◆ Selection ◆

-- START --

Interface Settings

The interface settings screen will differ based on the type of interface being dealt with. In pfSense® software, the real distinction between “WAN”, “LAN” and “OPT” interfaces is blurred as they are all capable of handling any role. For historical and ease-of-use purposes, the first two interfaces are WAN and LAN. Additional interfaces start at OPT1 and are numbered from there (OPT2, OPT3, … OPTn)

Interfaces can have their descriptive names changed, MAC address spoofed, and MTU adjusted. Any interface can be set for Static IP, DHCP, PPPoE, PPP, PPTP, or L2TP. The latter two are for ISP connections involving PPTP and L2TP directly. They are not intended to connect to remote VPNs.

Static IP

For Static IP interfaces, the IP address and CIDR mask are manually entered.

If this will be a WAN-type interface, either select a gateway from the list or click add a new one to create a new gateway.

When creating a gateway, optionally check the box to select it as a Default Gateway, enter a Name, Gateway IP address, and a Description.

DHCP

For DHCP interfaces, a DHCP hostname may be entered, and also optionally add an Alias IP address and subnet mask.

PPPoE/PPTP

PPPoE and PPTP interfaces take a username and password, and optionally a service name, dial-on-demand setting, idle timeout, and optional periodic reset (PPPoE only).

Private Networks

All interfaces have the ability to use the Block Private Addresses and Block Bogon Networks options. These will block RFC 1918, RFC 4193, and unassigned networks, respectively.

-- END --

◆ Items ◆
-- START --

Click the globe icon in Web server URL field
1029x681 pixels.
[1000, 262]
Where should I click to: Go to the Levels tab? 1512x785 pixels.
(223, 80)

-- END --

◆ Problems to solve ◆
A – In the pfSense interface settings text, translate this sentence into Spanish: "Interfaces can have their descriptive names changed, MAC address spoofed, and MTU adjusted."
B – Carry on the pfSense interface settings text past its final sentence, "These will block RFC 1918, RFC 4193, and unassigned networks, respectively."

◆ Written responses ◆
A – A las interfaces se les puede cambiar el nombre descriptivo, falsificar la dirección MAC y ajustar la MTU.

B –
Take care when activating this option. Never activate it on an interface with an address in RFC 1918 or RFC 4193 that should allow inbound traffic to the GUI or beyond, such as the interface from which the GUI is managed, or through which local clients would reach the Internet.

Wireless

Wireless network interfaces also have several other options available, such as the SSID and encryption type (WPA, WPA2, etc).

Most wireless interfaces can operate in Access Point mode and allow clients to connect, but a few are limited to being used in Infrastructure mode, such as connecting to a wireless WAN or other local access point. See the articles in the 802.11 Wireless section for more information.

MAC Spoofing

The MAC address field changes the MAC address used by the network card. This is usually only needed when replacing an existing device and the ARP table of connected devices cannot be controlled or easily changed.

In some cases, spoofing the MAC may require running the NIC in promiscuous mode. This is uncommon and is isolated to cases with certain network card chipsets, and certain cases when spoofing the MAC on VLAN interfaces.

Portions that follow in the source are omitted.